[Dataset items]
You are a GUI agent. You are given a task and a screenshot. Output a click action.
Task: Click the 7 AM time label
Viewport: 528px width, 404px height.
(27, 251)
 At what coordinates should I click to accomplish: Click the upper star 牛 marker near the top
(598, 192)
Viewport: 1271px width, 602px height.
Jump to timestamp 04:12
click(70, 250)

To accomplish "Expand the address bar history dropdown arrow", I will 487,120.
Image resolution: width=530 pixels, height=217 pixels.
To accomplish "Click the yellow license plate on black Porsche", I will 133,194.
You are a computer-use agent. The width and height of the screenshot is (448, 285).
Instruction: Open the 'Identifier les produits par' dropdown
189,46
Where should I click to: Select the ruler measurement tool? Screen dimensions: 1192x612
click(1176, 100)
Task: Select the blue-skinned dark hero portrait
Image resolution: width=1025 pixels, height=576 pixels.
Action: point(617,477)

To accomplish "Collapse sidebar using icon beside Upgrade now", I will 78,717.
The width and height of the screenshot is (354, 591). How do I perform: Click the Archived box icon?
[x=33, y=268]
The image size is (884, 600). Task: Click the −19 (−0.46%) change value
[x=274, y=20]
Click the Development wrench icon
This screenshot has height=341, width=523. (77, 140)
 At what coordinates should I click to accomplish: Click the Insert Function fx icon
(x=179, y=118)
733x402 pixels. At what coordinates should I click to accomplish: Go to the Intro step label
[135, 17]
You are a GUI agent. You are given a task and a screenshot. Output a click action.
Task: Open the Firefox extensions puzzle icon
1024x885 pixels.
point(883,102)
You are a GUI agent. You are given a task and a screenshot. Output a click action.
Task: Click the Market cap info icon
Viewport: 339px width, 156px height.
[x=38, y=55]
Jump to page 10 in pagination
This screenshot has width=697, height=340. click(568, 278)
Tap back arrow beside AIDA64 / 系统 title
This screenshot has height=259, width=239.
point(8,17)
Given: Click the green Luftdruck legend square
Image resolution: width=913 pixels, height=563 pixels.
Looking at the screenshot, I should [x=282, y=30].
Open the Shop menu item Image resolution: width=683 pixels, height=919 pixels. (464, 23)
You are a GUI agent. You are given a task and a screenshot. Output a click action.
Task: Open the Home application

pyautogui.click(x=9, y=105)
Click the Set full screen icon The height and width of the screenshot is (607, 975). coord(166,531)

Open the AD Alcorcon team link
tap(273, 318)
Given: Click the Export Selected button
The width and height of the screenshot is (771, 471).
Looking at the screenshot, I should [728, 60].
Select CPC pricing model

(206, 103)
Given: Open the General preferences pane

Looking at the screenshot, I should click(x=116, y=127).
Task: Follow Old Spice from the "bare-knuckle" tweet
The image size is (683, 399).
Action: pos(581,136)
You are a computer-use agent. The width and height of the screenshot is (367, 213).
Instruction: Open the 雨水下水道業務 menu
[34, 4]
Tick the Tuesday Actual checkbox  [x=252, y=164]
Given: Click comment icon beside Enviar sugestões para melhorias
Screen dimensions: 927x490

_PROBLEM DETAILS:_
Set down the entries again, exactly as they stand above.

_ANSWER BOX:_
You are a GUI agent. You are given a task and a screenshot. Output a click action.
Task: Click the 7 AM time label
Viewport: 528px width, 404px height.
(27, 251)
 At what coordinates should I click to accomplish: Click the upper star 牛 marker near the top
(598, 192)
Viewport: 1271px width, 602px height.
Jump to timestamp 04:12
click(70, 250)

To accomplish "Expand the address bar history dropdown arrow", I will 487,120.
Image resolution: width=530 pixels, height=217 pixels.
To accomplish "Click the yellow license plate on black Porsche", I will 133,194.
You are a computer-use agent. The width and height of the screenshot is (448, 285).
Instruction: Open the 'Identifier les produits par' dropdown
189,46
Where should I click to: Select the ruler measurement tool? Screen dimensions: 1192x612
click(1176, 100)
Task: Select the blue-skinned dark hero portrait
Image resolution: width=1025 pixels, height=576 pixels.
Action: point(617,477)

To accomplish "Collapse sidebar using icon beside Upgrade now", I will 78,717.
The width and height of the screenshot is (354, 591). How do I perform: Click the Archived box icon?
[x=33, y=268]
The image size is (884, 600). Task: Click the −19 (−0.46%) change value
[x=274, y=20]
Click the Development wrench icon
This screenshot has height=341, width=523. (77, 140)
 At what coordinates should I click to accomplish: Click the Insert Function fx icon
(x=179, y=118)
733x402 pixels. At what coordinates should I click to accomplish: Go to the Intro step label
[135, 17]
You are a GUI agent. You are given a task and a screenshot. Output a click action.
Task: Open the Firefox extensions puzzle icon
1024x885 pixels.
point(883,102)
You are a GUI agent. You are given a task and a screenshot. Output a click action.
Task: Click the Market cap info icon
Viewport: 339px width, 156px height.
[x=38, y=55]
Jump to page 10 in pagination
This screenshot has width=697, height=340. click(568, 278)
Tap back arrow beside AIDA64 / 系统 title
This screenshot has height=259, width=239.
point(8,17)
Given: Click the green Luftdruck legend square
Image resolution: width=913 pixels, height=563 pixels.
Looking at the screenshot, I should [x=282, y=30].
Open the Shop menu item Image resolution: width=683 pixels, height=919 pixels. (464, 23)
You are a GUI agent. You are given a task and a screenshot. Output a click action.
Task: Open the Home application

pyautogui.click(x=9, y=105)
Click the Set full screen icon The height and width of the screenshot is (607, 975). coord(166,531)

Open the AD Alcorcon team link
tap(273, 318)
Given: Click the Export Selected button
The width and height of the screenshot is (771, 471).
Looking at the screenshot, I should [728, 60].
Select CPC pricing model

(206, 103)
Given: Open the General preferences pane

Looking at the screenshot, I should click(x=116, y=127).
Task: Follow Old Spice from the "bare-knuckle" tweet
The image size is (683, 399).
Action: pos(581,136)
You are a computer-use agent. The width and height of the screenshot is (367, 213).
Instruction: Open the 雨水下水道業務 menu
[34, 4]
Tick the Tuesday Actual checkbox  [x=252, y=164]
Given: Click comment icon beside Enviar sugestões para melhorias
Screen dimensions: 927x490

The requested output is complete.